2.) If you spray hair spray on dust bunnies and run over them with roller blades, they can ignite.
3.) A 3-year old Boy's voice is louder than 200 adults in a ! crowded restaurant.

4.) If you hook a dog leash over a ceiling fan, the motor is not strong enough to rotate a 42 pound Boy wearing Batman underwear and a Superman cape. It is strong enough, however, if tied to a paint can, to spread paint on all four walls of a 20x20 ft. room.
5.) You should not throw baseballs up when the ceiling fan is on. When using a ceiling fan as a bat, you have to throw the ball up a few times before you get a hit. A ceiling fan can hit a baseball a long way.

6.) The glass in windows (even double-pane) doesn't stop a baseball hit by a ceiling fan.

7.) When you hear the toilet flush and the words "uh oh", it's already too late.

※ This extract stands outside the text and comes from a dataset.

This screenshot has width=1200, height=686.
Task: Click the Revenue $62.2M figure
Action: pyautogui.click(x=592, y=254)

8.) Brake fluid mixed with Clorox makes smoke, and lots of it.

9.) A six-year old Boy can start a fire with a flint rock even though a 36-year old Man says they can only do it in the movies.

10.) Certain Lego's will pass through the digestive tract of a 4-year old Boy.

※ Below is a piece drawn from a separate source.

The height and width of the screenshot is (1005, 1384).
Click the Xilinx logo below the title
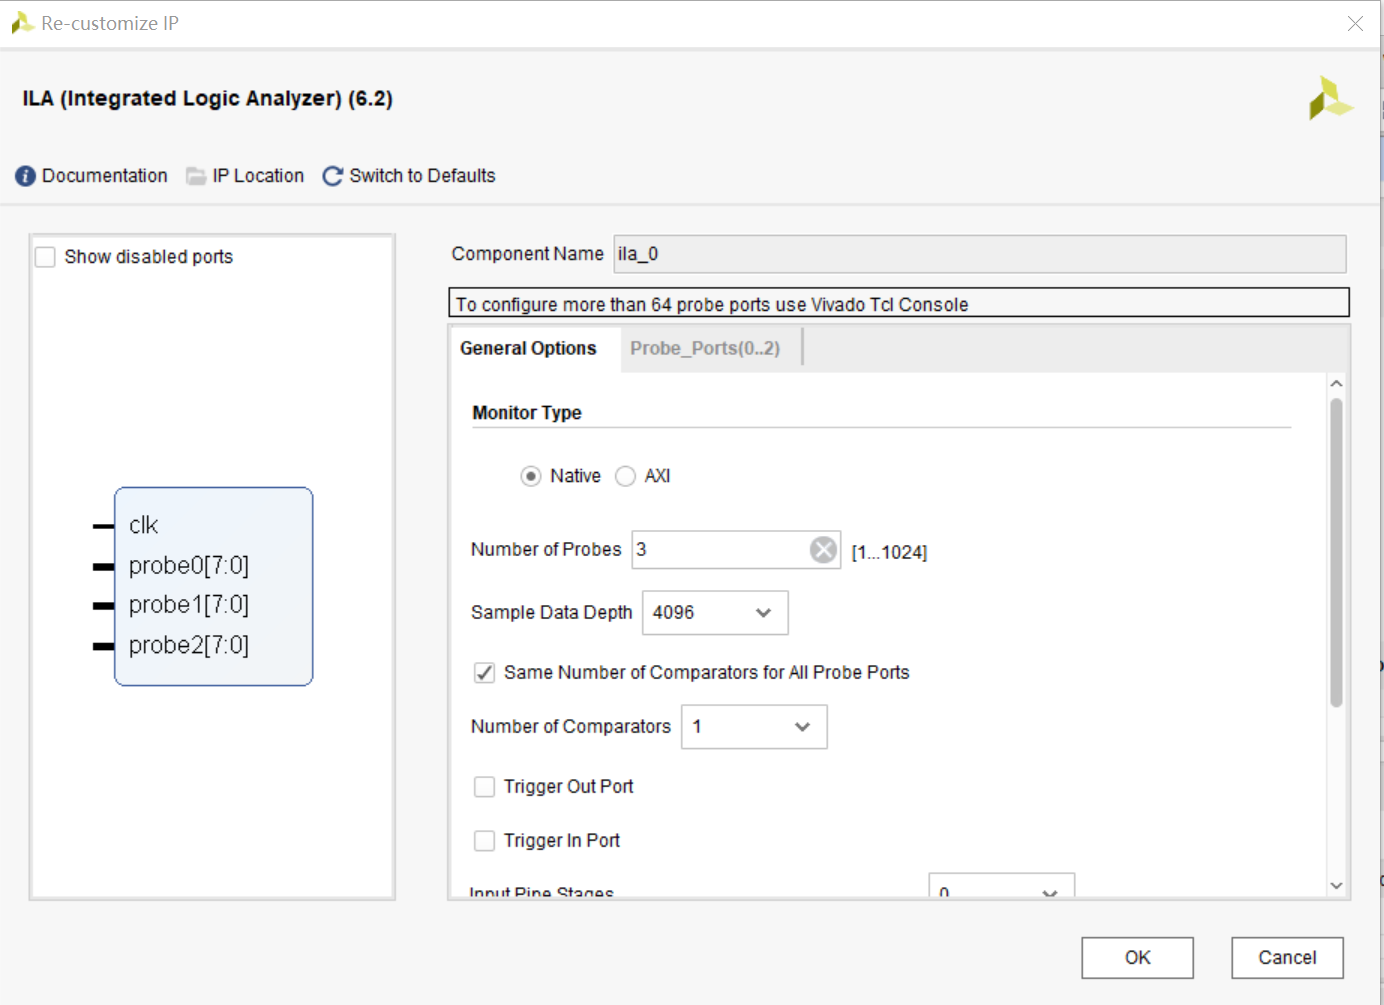point(1330,99)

11.) Play dough and microwave should not be used in the same sentence.

12.) Super glue is forever.

13.) No matter how much Jell-O you put in a swimming pool you still can't walk on water.

14.) Pool filters do not like Jell-O.

15.) VCR's do not eject "PB & J" sandwiches even though TV commercials show they do.

16.) Garbage bags do not make good parachutes.

17.) Marbles in gas tanks make lots of noise when driving.

18.) You probably DO NOT want to know what that odor is.

19.) Always look in the oven before you turn it on; plastic toys do not like ovens.

20.) The fire department in Austin , TX has a 5-minute response time.

21.) The spin cycle on the washing machine does not make earthworms dizzy.

22.) It will, however, make cats dizzy.

23.) Cats throw up twice their body weight when dizzy.

24.) 80% of Women will pass this on to almost all of their friends, with or without kids.

25.) 80% of Men who read this will try mixing the Clorox and brake fluid.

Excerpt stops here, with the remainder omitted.